セッション情報 シンポジウム13(消化器病学会・消化器内視鏡学会・肝臓学会・消化器外科学会合同)

炎症と消化器癌

タイトル 消S13-2:

胃発癌におけるASK1の役割―マウスモデルを用いた解析

演者 早河 翼(東京大・消化器内科)
共同演者 平田 喜裕(東京大・消化器内科), 小池 和彦(東京大・消化器内科)
抄録 【目的】胃の発癌・増殖にはまだ不明点が多く、胃癌に対する分子標的治療は確立されていない。ASK1はJNK・p38の上流で様々な刺激を伝達するMAP3Kであるが、我々はASK1が胃炎・胃癌組織で増加していること、cyclin D1の発現を介して胃癌の細胞増殖に関与していることを報告した。本研究では、胃発癌におけるASK1の役割について、マウスモデルを用いた解析と、ASK1の発現メカニズムの解析を行う。【方法】ASK1ノックアウト(KO)マウスを用い、胃炎の検討として、SS-1株感染モデルの検討を行った。胃発癌モデルとして、アルキル化剤MNU投与モデルの解析した。また、胃癌細胞株を用い、ASK1およびcyclin D1発現ベクターによる強制発現系の解析により、ASK1発現増加メカニズムの検討を行った。

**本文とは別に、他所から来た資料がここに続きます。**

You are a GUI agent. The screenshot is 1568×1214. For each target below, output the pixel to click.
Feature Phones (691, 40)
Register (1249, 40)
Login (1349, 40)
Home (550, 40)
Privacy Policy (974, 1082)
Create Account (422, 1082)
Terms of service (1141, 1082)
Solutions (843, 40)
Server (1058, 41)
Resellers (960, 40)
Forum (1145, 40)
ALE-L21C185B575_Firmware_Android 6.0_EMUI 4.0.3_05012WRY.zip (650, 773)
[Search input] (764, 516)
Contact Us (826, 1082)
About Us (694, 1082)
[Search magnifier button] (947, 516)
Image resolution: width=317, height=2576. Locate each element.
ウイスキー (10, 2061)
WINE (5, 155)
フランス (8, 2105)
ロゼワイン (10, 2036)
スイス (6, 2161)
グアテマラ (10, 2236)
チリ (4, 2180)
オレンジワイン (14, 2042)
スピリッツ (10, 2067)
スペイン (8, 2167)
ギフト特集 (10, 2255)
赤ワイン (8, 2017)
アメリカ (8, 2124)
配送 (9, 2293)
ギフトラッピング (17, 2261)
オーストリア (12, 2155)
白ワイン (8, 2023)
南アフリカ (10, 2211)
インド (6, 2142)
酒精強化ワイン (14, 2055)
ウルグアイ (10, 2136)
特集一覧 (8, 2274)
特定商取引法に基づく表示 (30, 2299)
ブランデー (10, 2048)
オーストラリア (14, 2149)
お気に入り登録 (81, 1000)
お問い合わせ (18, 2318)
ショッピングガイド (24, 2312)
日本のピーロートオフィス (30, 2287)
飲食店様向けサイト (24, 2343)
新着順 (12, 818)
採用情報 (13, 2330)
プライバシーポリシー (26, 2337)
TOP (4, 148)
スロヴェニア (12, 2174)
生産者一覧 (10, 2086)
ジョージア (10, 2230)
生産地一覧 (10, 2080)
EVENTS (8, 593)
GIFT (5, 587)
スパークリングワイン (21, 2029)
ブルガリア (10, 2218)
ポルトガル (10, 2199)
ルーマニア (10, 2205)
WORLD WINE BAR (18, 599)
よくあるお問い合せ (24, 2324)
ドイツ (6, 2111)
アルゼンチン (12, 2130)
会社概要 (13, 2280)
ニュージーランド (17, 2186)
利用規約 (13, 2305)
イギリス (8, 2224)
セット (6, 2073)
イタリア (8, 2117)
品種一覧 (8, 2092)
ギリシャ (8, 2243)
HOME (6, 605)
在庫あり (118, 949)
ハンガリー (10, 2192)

【成績】SS-1株の感染による胃炎粘膜において、ASK1の発現増加が認められ、ASK1KOマウスでは上皮細胞のcyclin D1の発現低下を認めた。MNU胃発癌モデルで作成した腫瘍部でも同様にASK1の増加がみられた。また、ASK1KOマウスでは腫瘍の減少が認められ、腫瘍部のcyclin D1の発現が低下していた。次に、転写因子E2F1の標的遺伝子としてASK1が存在すると報告されていることから、cyclin D1の活性化がASK1の発現に与える影響を検討した。H.pyloriおよびEGFにより、胃癌細胞株中のcyclin D1の発現が誘導され、それに伴いASK1の発現増加を認めた。cyclin D1の強制発現により、E2F1とASK1プロモーターとの結合が増強されることをChIP法で確認した。ASK1の活性化により、cyclin D1の発現を介してASK1自体の発現が増強されたことから、ASK1とcyclin D1による正のfeedback機構が存在すると考えられた。【結論】ASK1はcyclin D1の発現を介して癌細胞の増殖に関与しているだけでなく、feedback機構によりASK1自体の発現を増加させていた。このASK1-cyclin D1 feedback loopが胃炎組織、さらには胃腫瘍組織において細胞増殖に寄与していることが、in vivoで確認された。ASK1は今後胃癌の治療標的となりうると考えられる。